Homeless shelters set up to keep people out of the cold will be in operation again for the coming winter.

A report to Kamloops City council on the agenda for its regular Tuesday meeting (Sept. 12, 2023) confirms decisions to once again support the operation of temporary shelters at the Stuart Wood School gymnasium and the Yacht Club. The hope is to re-open them by Nov. 1.

In addition, the Mustard Seed and the Kamloops Alliance Church “are in conversation” about hosting an extreme weather response shelter at the church site.

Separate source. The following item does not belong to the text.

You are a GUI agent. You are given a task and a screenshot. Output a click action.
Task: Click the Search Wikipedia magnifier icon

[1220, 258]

That could bring the shelter system capacity to 210 beds on a nightly basis throughout the winter, says the report, with 240 beds plus additional warming areas available on extreme weather nights.

In March of this year, approval was given to continue providing shelter at the Stu Wood site until Oct. 31, so that would simply continue through the winter months.

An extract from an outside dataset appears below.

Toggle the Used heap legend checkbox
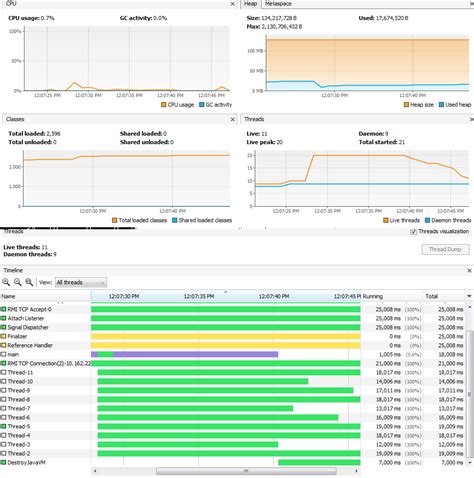 [x=441, y=105]
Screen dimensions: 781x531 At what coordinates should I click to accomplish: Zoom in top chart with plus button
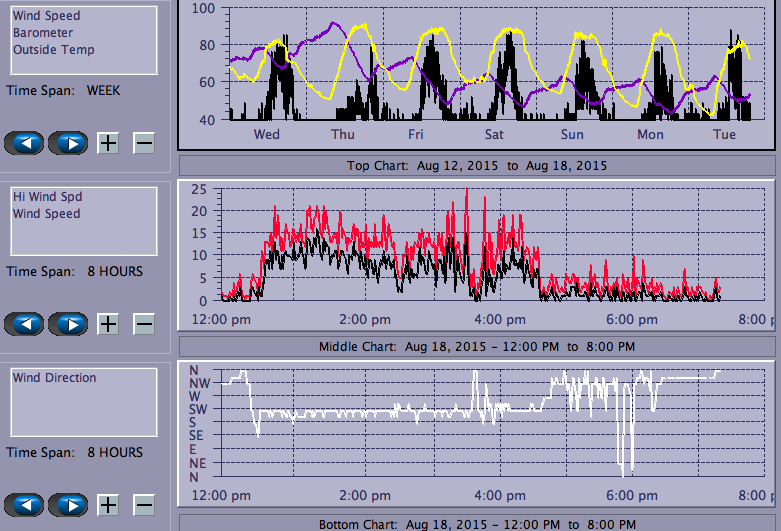108,143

Preliminary data from the 2023 Point-in-Time Count in which homeless numbers are calculated suggests the unhoused population is up substantially from the 206 identified in 2021.

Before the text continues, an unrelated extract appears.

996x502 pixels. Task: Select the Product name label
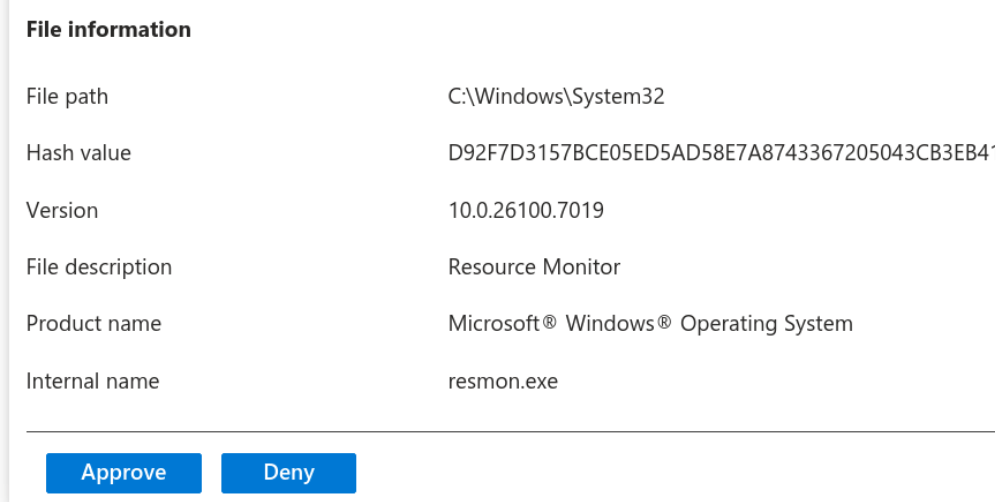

The City still hasn’t identified a site for what it refers to as a North Shore access hub.

“The access hub model would be a made-in-Kamloops solution that includes shelter services, social and health supports, storage for belongings, daytime amenity space, safe and supervised consumption, food services, hygienic facilities, and laundry facilities,” the report says.

The search also goes on for future shelter locations.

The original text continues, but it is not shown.